Is that frightening?
"Yes but it's also very exciting that I know all my dreams and hopes don't rest in America."
So it's apparent there are no big egos in Creed, it's just that they didn't want to do yet another photo session. Which is understandable, if a little disappointing for Rip It Up. Stapp even ended up saying that if any of the band members started moaning about bread being the wrong shape, there would be swift retribution.
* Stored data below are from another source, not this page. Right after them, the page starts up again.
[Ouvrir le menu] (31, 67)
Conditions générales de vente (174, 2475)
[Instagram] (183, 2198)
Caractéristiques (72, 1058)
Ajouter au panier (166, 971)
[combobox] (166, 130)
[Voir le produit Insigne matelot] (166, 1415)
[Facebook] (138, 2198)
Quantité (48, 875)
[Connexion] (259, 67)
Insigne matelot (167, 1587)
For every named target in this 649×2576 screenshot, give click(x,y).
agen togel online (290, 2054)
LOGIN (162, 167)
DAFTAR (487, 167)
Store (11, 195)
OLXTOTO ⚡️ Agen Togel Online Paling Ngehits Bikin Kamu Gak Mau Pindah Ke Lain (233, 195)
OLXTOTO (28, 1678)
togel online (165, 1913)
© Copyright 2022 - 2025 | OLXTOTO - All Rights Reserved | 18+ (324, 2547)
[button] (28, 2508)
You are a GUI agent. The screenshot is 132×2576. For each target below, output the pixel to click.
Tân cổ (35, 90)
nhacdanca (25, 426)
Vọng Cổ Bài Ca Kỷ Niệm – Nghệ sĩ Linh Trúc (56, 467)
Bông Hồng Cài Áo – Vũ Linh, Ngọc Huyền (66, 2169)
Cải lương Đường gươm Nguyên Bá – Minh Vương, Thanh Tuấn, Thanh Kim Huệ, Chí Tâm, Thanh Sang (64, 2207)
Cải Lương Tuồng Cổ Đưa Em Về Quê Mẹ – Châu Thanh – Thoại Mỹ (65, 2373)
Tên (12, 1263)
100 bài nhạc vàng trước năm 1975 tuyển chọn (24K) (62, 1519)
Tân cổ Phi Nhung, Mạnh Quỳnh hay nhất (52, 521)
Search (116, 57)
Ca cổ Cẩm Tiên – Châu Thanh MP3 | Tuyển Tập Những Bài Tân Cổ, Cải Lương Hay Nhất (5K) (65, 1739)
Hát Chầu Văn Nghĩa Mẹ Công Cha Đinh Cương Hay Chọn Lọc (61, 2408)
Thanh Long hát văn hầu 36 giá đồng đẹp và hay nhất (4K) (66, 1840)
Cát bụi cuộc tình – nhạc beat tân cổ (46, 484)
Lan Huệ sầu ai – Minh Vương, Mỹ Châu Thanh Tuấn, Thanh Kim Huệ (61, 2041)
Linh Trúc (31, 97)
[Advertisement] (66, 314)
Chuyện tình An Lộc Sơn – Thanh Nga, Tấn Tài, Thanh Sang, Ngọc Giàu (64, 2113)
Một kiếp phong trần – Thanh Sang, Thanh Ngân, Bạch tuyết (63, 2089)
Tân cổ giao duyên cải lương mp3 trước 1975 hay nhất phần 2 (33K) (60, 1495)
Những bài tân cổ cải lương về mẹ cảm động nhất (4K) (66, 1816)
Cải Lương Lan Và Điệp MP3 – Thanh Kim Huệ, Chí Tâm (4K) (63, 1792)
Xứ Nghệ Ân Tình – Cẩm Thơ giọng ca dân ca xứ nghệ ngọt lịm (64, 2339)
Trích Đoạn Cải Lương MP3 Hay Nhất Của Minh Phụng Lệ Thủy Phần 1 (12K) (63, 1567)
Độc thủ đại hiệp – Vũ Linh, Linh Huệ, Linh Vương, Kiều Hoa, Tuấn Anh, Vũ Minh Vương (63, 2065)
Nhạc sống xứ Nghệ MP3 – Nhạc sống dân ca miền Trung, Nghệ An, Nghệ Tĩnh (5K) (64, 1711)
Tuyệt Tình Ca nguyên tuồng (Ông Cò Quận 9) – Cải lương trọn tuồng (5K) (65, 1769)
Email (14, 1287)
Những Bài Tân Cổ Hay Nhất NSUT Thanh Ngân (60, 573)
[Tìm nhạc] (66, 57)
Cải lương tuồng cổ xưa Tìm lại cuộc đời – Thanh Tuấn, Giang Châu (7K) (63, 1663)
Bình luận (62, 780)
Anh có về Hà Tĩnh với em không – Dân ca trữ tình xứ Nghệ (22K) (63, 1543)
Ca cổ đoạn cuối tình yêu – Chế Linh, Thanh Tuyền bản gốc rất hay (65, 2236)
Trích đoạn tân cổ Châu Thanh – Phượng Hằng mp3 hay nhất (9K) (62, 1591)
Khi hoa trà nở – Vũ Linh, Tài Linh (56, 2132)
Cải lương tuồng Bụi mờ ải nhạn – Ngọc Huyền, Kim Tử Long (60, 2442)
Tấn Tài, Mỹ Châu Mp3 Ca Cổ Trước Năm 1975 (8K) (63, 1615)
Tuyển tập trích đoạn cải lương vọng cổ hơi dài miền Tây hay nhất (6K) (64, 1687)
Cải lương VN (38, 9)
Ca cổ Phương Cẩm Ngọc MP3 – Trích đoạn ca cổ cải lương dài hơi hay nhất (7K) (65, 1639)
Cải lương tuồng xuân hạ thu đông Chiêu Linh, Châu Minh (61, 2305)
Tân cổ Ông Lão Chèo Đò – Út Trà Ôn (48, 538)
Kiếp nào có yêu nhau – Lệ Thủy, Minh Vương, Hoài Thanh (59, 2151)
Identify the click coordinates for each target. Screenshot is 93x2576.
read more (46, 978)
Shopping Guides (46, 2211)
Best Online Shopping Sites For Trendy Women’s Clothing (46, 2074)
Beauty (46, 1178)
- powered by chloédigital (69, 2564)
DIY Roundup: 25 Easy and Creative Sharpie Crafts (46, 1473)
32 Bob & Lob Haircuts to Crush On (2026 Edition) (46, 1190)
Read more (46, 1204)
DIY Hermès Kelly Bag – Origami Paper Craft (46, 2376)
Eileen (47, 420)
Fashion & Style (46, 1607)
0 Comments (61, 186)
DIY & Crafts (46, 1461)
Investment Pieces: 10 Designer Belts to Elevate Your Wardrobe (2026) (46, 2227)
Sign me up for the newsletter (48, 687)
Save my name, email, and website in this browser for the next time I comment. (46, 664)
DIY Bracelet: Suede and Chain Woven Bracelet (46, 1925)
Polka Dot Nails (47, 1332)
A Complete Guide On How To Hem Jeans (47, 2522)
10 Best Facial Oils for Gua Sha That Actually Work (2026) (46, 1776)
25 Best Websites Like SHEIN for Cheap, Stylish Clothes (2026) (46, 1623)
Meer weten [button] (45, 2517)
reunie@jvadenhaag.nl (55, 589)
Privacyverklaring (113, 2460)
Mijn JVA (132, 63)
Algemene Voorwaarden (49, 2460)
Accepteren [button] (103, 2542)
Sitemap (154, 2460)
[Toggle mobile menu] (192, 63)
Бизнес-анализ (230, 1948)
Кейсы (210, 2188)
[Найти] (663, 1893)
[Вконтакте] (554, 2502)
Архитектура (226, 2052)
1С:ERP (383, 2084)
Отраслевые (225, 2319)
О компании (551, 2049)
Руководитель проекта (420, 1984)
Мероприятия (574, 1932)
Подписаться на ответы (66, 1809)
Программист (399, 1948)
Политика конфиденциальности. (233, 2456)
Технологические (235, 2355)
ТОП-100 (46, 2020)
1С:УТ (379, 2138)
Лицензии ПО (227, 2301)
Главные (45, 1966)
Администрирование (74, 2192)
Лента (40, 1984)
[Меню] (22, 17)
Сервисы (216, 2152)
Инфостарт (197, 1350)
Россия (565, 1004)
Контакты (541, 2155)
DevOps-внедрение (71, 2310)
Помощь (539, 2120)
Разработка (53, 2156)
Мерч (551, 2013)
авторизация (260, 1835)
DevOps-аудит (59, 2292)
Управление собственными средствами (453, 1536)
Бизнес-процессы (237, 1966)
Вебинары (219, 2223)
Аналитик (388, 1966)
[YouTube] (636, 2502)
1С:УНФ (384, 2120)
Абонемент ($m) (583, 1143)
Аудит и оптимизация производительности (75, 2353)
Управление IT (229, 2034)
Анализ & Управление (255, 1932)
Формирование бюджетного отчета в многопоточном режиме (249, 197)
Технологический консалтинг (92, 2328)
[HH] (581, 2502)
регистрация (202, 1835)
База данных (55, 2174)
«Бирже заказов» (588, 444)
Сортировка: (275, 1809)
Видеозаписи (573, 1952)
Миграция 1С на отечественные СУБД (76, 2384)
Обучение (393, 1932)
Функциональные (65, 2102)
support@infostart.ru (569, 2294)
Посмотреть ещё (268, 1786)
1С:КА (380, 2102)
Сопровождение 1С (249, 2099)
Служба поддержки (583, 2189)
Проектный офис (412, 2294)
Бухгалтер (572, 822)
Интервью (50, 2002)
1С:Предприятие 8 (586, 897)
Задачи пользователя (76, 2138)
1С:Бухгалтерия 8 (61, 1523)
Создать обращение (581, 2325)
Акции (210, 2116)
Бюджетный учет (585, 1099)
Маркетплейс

"There's no Spinal Tap with this band, the four of us are our worst guardians. If someone's acting that way we're the first to say, 'Don't act like a fucking rock star, you dumb ass, you were flipping burgers two years ago'. No-one's ever really gotten that way. There's a line from a song in the 60's, I forget who wrote it, but it was 'Everyone else has changed but I've stayed the same' and that is the most predominant attitude that we've seen. We've all stayed the same, we're the same four guys we were before any of this happened, everything else and everyone else has changed. Every one of our friend's perception of us has changed, and our families, so there 's kind of an expectation that we're supposed to behave in a certain way and because we don't we've become boring. Maybe that's why were not all over the magazines and tabloids because we're not trashing hotel rooms or getting in drunken brawls or punching out reporters". Once the interview was officially finished we continued having a general chat, and whilst we don't normally print comments that are said off record, the following quote from Stapp cannot go unreported.
"When I came through the airport here, this guy helped me with my luggage and said to me 'sweet as'.[As in 'sweet as honey' or cool, man!] I've never heard this expression before and I thought he said "sweet ass" and I thought 'Oh no, this guy's coming on to me".
Right now, especially after Woodstock, rock music needs some new heroes. The old guard are washed up on Jack Daniel's, cocaine and self obsession, while many of the younger stars can't manage to see past getting a chick after each show.
We could do worse than get behind Scott Stapp.